The purpose of this chapter is to provide a brief overview of the legal framework that applies to Digital Rights Management (DRM) information and Technological Protection Measures at the EU level. For this reason, the relevant legal instruments are identified and briefly described, while at the same time, an effort has been made to identify the most important points of concern that arise from the interpretation and application of the law. The review concludes by reference to the ongoing discussion over DRM designs to best incorporate the requirements of the law into technological solutions
TopEu Copyright Law And Drm
Copyright Law is based on the right of the author or producer of a protected work to forbid unauthorized reproduction. In order to apply this principle in practice, one would have to formulate rules to define (a) what is a protected work, (b) who is the holder of the rights to this work; (c) what are, if any, the exceptions or limitations to those rights and (d) how to enforce those rights and/or exceptions. These rules are defined in law, creating a framework for rightholders to exploit their rights when making their works available to third parties and the public in general.
The larger the number or protected works; the wider their distribution and exploitation, the more vital becomes the need for an effective way for authors to manage their rights. In the world of internet, e-commerce, network effects and fast emerging new technologies, legislation often seems inadequate to deal with situations that arise faster than traditional law-making can cope with. This is most evident when considering Intellectual Property rights in the digital world.
Digital Rights Management (DRM) systems are currently the technical means used to facilitate management of rights.1 “The term DRM refers to the use of technology to describe and identify digital content protected by intellectual property rights, and which enforces usage rules set by rightholders or prescribed by law for digital content”.2 Digital rights refer to copyright and related rights in the digital environment, whereas digital content is works created, distributed and/or exploited digitally.

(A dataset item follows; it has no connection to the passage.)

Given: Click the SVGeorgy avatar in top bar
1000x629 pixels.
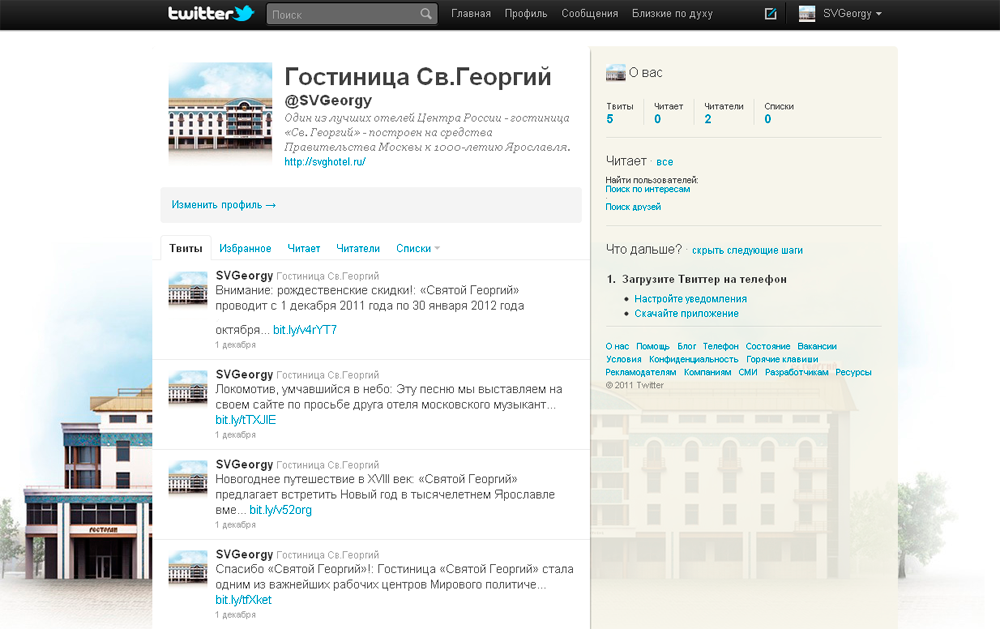Looking at the screenshot, I should (807, 14).
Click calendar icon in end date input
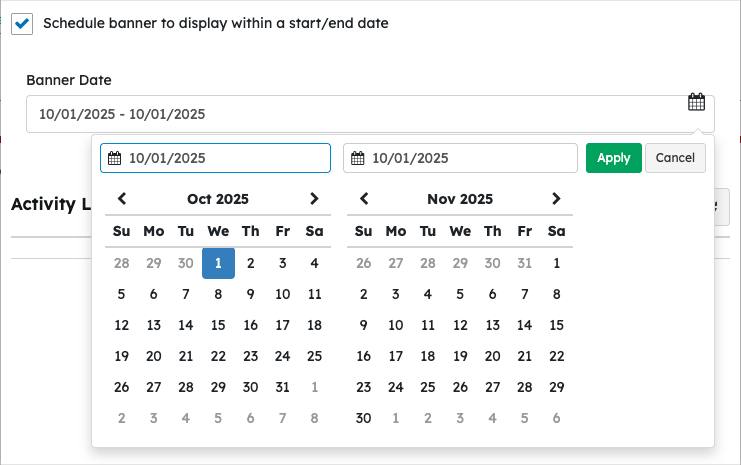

The above definition indicates the two main elements of DRM: (a) identification of protected digital content and (b) enforcement of usage rules. Identification is achieved by digitally marking the protected work so that anyone accessing or using it should be at any time aware of the proprietor of rights and the level of protection of that particular work. Enforcement is achieved technically by limiting the actual uses of a protected work by the rightful user, for example via encryption or watermarking.
The main legal instrument on the functioning and application of DRM technologies at EU level is the Copyright Directive3, which contains the legal provisions regarding protection of copyright and related rights in the information society and defines the European Commission’s policy in the area of Digital Rights Management. The Directive sets the principle goals and the level of protection that Member States must provide for in their national legal systems, yet it leaves Member States to decide on the exact implementing measures in order to achieve the result envisaged in the Directive.4
DRM technology, therefore, in Europe must apply and police the provisions of the Directive, safeguarding the rights of IP owners. Rightholders identified and protected in the Directive (authors, producers and/or broadcasting organizations) shall be uniquely identified when incorporating DRM technology into protected content; the ownership rights shall also be manifested via marking/registration. Further, the Copyright Directive spells out a number of exceptions to the rights of content owners. DRM technology should allow for certain uses, which the copyright owner must allow on the basis of the rights conferred to him by the Directive. As a result, legislation and its intended effect must be translated into the technological process that will safeguard the proper implementation of the rules. Assuming that this process has been completed in a fair and proportionate way, violation of the provisions of the law should not be possible without tampering with the DRM instrument.
In the digital world, legislation on rights and exceptions is not adequate to safeguard the interests of IP owners against damage incurred by unauthorized acts. Legislation must also allow for the protection of DRM instruments against circumvention and against the production and marketing of circumvention devices. The latter is an indispensable condition for the functioning of electronic commerce and for its acceptance among rightholders and commercial users or even for consumers alike.5 Using those technological measures to achieve control over the uses allowed by law, allows for direct and “real” compensation to content owners for every protected use. In other words, safeguarding business and financial rights of IP owners depends on achieving the technological challenge of enforcement.